WHAT YOU WILL DO:
Starting at the first line of the data below and stopping after the line that contains "coord(884,228)", put each line into a numbered list. Leave out blank lines and anything after that point.

____ RECORDS SHOWN

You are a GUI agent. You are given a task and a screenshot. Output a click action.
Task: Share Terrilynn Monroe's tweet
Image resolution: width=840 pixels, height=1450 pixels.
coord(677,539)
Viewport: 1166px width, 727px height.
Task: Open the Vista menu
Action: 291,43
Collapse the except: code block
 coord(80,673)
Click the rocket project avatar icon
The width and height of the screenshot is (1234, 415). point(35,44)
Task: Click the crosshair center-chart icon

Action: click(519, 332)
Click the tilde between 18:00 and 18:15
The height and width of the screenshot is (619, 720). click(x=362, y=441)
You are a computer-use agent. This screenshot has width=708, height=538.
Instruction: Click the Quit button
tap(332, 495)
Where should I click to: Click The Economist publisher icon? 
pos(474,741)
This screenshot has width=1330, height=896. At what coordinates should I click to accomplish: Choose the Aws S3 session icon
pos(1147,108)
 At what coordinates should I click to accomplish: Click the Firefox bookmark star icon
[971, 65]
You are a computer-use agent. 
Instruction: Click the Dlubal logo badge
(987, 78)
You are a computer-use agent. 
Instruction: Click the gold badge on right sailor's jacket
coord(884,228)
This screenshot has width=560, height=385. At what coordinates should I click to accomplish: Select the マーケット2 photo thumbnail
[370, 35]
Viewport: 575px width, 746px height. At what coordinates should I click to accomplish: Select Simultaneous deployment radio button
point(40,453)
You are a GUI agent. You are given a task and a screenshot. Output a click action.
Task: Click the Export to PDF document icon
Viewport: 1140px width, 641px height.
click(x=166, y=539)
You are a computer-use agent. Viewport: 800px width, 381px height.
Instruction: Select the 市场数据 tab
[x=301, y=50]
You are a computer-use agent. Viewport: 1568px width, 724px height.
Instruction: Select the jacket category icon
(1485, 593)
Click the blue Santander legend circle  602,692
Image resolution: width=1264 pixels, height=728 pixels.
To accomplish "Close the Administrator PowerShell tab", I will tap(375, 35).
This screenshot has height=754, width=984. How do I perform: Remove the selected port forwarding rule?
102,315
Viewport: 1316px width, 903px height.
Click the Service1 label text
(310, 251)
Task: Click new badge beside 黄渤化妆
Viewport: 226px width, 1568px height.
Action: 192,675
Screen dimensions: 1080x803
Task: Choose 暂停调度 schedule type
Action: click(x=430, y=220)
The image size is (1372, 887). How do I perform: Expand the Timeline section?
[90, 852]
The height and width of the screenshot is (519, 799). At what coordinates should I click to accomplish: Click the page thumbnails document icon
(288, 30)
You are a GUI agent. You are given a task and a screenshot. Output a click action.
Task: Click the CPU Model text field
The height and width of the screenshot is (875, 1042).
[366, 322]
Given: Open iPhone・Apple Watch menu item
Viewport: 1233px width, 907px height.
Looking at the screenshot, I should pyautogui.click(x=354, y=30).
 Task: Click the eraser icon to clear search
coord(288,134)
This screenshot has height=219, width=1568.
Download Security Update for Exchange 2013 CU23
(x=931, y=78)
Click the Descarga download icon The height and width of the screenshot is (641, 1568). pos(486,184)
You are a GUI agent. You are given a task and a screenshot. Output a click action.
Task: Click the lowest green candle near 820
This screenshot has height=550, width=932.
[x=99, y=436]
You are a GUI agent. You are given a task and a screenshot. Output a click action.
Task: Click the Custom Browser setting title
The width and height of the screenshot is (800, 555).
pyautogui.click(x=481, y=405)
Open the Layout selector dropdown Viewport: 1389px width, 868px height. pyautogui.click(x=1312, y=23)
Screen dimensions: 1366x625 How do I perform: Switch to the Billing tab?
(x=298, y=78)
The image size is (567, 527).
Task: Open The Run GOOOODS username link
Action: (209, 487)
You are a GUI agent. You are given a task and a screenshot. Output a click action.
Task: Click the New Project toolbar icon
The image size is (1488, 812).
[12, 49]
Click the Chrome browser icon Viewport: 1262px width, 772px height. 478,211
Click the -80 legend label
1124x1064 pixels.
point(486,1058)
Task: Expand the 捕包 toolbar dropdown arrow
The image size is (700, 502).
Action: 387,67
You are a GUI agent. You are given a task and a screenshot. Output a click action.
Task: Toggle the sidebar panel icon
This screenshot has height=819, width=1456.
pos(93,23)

________

OUTPUT FOR THIS TASK:
1. You are a GUI agent. You are given a task and a screenshot. Output a click action.
2. Task: Share Terrilynn Monroe's tweet
3. Image resolution: width=840 pixels, height=1450 pixels.
4. coord(677,539)
5. Viewport: 1166px width, 727px height.
6. Task: Open the Vista menu
7. Action: 291,43
8. Collapse the except: code block
9.  coord(80,673)
10. Click the rocket project avatar icon
11. The width and height of the screenshot is (1234, 415). point(35,44)
12. Task: Click the crosshair center-chart icon
13. Action: click(519, 332)
14. Click the tilde between 18:00 and 18:15
15. The height and width of the screenshot is (619, 720). click(x=362, y=441)
16. You are a computer-use agent. This screenshot has width=708, height=538.
17. Instruction: Click the Quit button
18. tap(332, 495)
19. Where should I click to: Click The Economist publisher icon? 
20. pos(474,741)
21. This screenshot has width=1330, height=896. At what coordinates should I click to accomplish: Choose the Aws S3 session icon
22. pos(1147,108)
23.  At what coordinates should I click to accomplish: Click the Firefox bookmark star icon
24. [971, 65]
25. You are a computer-use agent. 
26. Instruction: Click the Dlubal logo badge
27. (987, 78)
28. You are a computer-use agent. 
29. Instruction: Click the gold badge on right sailor's jacket
30. coord(884,228)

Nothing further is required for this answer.